▸ **Your instructions**
Match on the string "computer" in the entries below and return every matching line.

*** Opening Provided entries ***

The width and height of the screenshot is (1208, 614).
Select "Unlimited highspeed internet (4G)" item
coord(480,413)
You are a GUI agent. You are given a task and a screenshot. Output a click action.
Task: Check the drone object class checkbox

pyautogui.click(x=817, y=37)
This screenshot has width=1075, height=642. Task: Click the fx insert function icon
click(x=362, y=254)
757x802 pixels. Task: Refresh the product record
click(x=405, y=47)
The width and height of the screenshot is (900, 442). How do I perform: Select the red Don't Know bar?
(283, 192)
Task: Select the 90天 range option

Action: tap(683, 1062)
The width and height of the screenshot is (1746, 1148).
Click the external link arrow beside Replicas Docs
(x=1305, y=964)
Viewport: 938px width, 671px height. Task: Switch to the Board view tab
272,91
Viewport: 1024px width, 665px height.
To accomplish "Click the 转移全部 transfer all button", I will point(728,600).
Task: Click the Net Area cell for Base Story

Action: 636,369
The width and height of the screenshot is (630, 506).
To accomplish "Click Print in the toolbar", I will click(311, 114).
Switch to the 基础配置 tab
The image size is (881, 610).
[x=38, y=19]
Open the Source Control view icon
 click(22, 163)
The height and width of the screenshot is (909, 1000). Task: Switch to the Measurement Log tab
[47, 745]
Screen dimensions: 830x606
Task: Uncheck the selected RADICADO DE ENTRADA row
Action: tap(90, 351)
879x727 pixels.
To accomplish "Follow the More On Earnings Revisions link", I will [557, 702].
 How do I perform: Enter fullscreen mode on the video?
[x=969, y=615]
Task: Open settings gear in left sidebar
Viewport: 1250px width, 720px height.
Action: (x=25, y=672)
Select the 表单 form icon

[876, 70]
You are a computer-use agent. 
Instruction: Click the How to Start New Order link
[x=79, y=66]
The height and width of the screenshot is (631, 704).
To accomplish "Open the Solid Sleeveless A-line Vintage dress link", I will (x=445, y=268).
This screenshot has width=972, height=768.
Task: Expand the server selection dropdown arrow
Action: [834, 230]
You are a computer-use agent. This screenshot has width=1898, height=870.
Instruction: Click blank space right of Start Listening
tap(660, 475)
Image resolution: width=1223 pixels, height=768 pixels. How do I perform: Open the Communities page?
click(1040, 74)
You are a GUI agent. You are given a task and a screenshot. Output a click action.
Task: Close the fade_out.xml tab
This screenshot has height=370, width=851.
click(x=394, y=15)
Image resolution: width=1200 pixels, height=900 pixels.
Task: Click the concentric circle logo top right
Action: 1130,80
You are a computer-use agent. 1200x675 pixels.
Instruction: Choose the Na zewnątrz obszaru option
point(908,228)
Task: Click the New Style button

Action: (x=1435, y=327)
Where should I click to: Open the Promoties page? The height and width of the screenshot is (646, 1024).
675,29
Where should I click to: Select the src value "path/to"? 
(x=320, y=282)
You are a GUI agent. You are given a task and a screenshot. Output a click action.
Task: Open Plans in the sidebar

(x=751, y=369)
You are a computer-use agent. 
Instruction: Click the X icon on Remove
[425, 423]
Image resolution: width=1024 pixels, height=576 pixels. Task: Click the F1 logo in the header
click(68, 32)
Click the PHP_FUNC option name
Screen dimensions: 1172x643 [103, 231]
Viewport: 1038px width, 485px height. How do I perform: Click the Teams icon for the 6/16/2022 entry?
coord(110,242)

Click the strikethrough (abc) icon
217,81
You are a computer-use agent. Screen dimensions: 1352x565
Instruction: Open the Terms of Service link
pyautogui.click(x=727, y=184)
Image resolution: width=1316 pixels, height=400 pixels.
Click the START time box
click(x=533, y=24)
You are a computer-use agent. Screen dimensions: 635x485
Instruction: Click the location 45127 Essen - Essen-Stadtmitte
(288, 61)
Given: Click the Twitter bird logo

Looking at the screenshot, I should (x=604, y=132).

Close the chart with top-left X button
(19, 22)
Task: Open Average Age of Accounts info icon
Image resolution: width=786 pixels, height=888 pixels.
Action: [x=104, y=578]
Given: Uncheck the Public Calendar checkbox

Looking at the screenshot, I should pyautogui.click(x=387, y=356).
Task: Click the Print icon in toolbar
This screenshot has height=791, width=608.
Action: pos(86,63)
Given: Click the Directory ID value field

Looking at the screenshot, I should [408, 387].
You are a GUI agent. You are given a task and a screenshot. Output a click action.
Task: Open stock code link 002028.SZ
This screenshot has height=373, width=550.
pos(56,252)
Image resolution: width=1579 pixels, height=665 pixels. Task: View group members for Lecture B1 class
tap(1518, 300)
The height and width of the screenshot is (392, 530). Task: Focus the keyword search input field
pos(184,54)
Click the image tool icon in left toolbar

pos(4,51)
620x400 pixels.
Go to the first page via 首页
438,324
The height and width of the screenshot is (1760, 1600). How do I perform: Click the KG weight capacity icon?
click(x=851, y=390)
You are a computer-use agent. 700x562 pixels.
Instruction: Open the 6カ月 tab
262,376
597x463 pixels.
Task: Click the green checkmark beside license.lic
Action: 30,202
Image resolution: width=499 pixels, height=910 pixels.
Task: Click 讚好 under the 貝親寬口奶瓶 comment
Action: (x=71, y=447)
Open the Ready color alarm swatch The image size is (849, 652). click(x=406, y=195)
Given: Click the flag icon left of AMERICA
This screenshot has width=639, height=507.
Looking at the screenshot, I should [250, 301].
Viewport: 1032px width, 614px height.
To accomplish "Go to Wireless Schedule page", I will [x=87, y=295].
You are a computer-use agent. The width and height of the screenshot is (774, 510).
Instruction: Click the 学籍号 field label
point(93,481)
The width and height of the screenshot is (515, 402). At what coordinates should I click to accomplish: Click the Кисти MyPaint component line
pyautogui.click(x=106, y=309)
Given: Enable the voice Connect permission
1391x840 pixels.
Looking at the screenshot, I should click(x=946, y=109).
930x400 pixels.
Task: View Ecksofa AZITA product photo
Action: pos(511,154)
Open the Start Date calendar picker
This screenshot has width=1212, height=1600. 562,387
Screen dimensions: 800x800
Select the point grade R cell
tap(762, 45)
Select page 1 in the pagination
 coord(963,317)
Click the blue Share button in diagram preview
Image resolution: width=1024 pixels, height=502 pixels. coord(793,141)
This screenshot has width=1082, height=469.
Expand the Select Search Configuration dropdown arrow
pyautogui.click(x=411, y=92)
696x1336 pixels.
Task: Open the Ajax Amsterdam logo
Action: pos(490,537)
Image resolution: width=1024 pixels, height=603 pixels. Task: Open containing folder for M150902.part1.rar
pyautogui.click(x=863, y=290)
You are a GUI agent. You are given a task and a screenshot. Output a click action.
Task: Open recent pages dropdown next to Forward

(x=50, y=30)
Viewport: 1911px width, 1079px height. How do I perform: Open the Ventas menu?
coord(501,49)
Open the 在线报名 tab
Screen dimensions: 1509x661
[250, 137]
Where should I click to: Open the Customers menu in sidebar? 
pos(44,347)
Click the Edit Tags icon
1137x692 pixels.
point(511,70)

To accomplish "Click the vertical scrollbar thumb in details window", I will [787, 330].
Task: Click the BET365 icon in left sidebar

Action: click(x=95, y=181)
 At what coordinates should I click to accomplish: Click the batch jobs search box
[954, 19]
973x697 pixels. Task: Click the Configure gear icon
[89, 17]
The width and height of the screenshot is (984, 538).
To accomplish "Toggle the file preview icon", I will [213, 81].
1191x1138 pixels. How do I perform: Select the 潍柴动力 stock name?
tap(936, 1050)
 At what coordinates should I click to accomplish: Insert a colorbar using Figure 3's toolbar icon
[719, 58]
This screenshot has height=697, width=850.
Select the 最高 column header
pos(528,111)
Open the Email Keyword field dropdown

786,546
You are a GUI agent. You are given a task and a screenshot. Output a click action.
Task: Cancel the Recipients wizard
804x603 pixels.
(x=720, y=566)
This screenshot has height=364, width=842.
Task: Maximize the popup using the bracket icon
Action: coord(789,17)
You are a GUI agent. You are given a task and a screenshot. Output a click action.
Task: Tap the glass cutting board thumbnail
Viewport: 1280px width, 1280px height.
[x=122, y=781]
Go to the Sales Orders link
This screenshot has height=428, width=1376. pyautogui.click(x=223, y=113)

*** Closing Provided entries ***

▸ **Exercise output**
You are a computer-use agent. 
You are a computer-use agent. This screenshot has width=1898, height=870.
You are a computer-use agent. 1200x675 pixels.
You are a computer-use agent. 
You are a computer-use agent. Screen dimensions: 1352x565
You are a computer-use agent. Screen dimensions: 635x485
You are a computer-use agent. 700x562 pixels.
You are a computer-use agent. The width and height of the screenshot is (774, 510).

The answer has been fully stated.